▶ **Data for this task**:
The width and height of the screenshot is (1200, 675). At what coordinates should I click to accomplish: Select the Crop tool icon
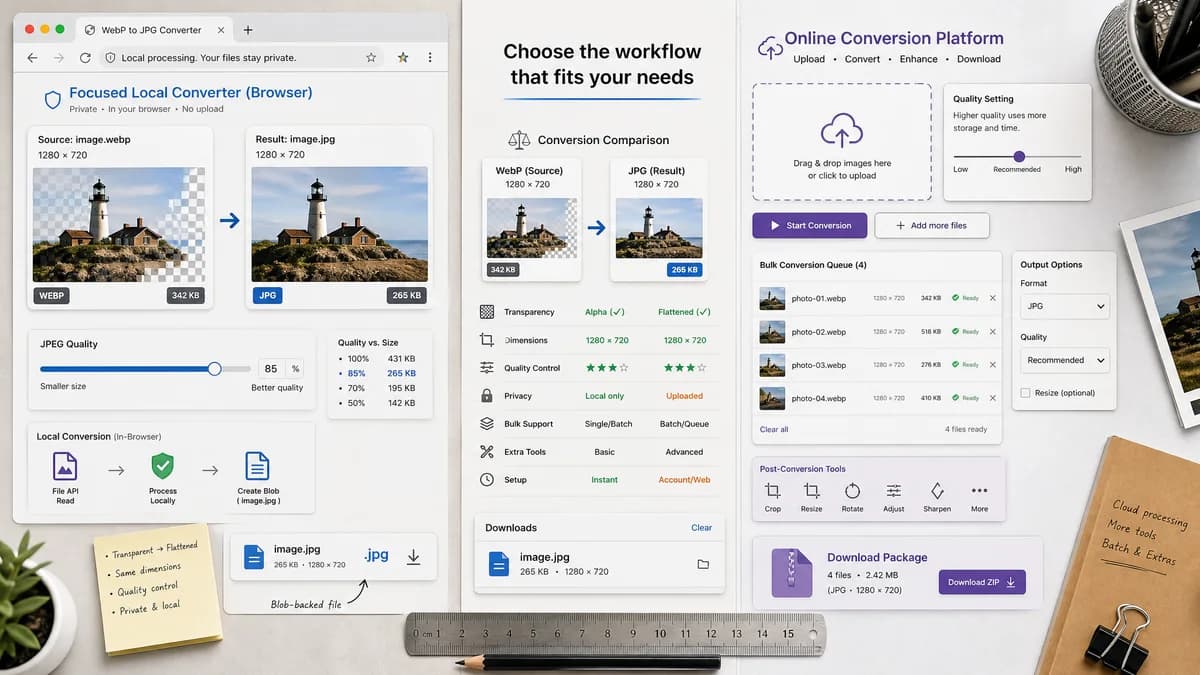coord(772,491)
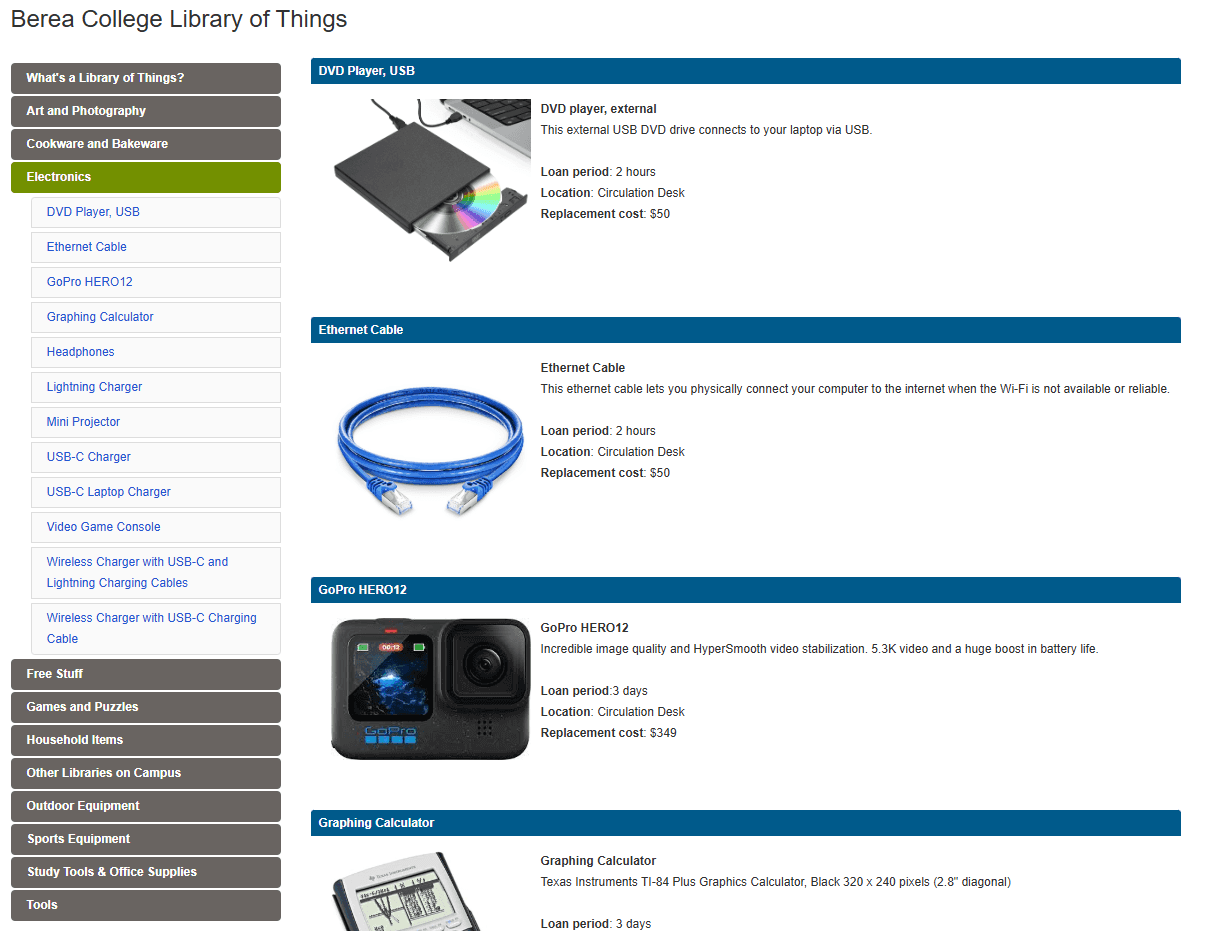
Task: Click the Ethernet Cable section header
Action: coord(746,330)
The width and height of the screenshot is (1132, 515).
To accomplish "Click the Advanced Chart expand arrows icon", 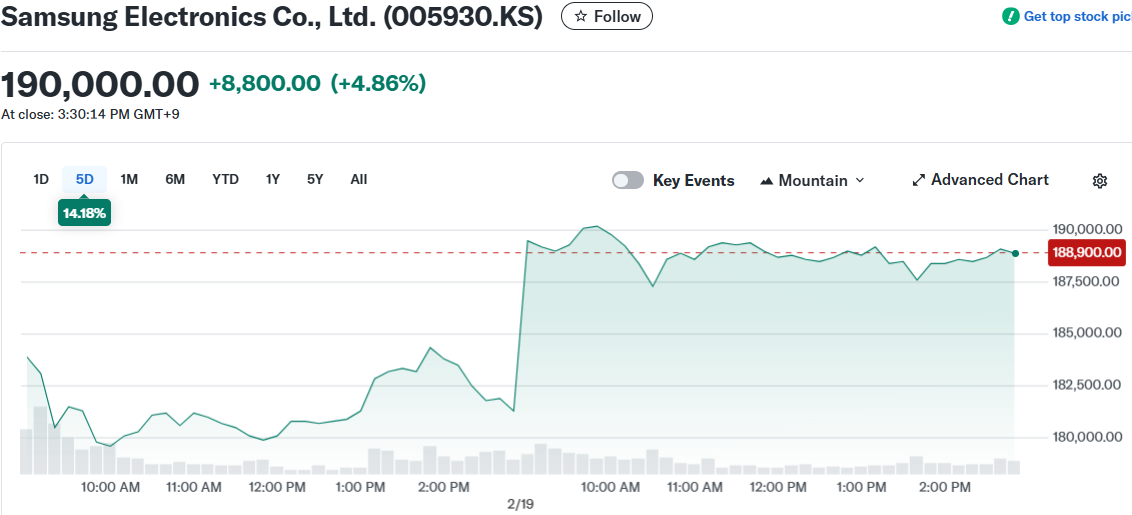I will pos(919,180).
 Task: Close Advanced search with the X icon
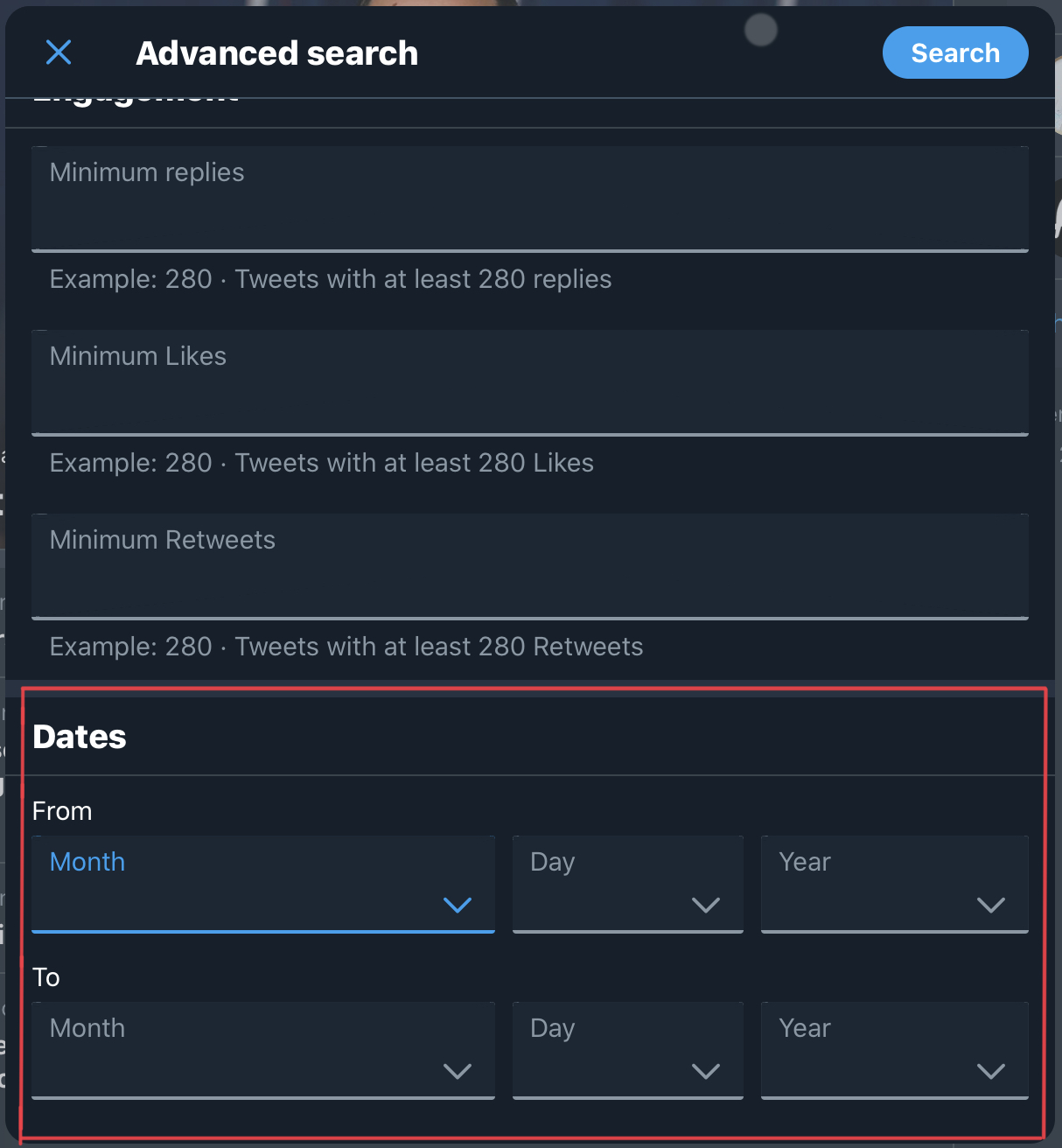58,52
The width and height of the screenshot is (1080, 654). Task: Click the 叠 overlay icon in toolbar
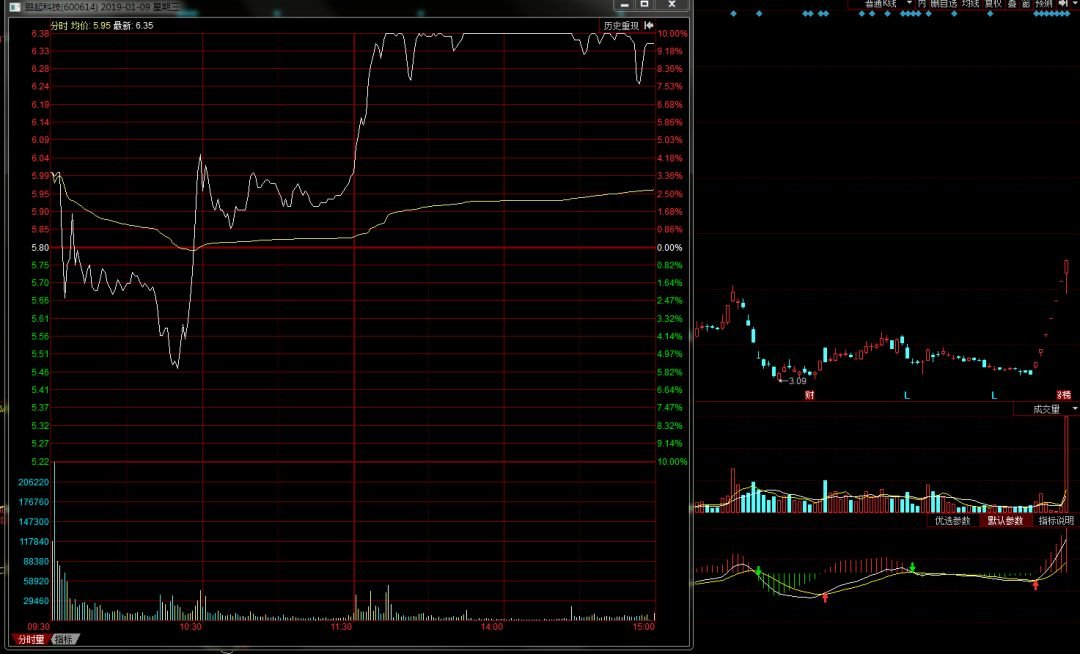pyautogui.click(x=1012, y=4)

▶ **Task**: Rewrite everything from the line containing "The width and height of the screenshot is (1080, 654)." down to the end of the material as a JSON list of strings, one string per line with blank lines skipped, and leave the pictures out.

▶ **Output for this exercise**:
[
  "The width and height of the screenshot is (1080, 654). Task: Click the 叠 overlay icon in toolbar",
  "pyautogui.click(x=1012, y=4)"
]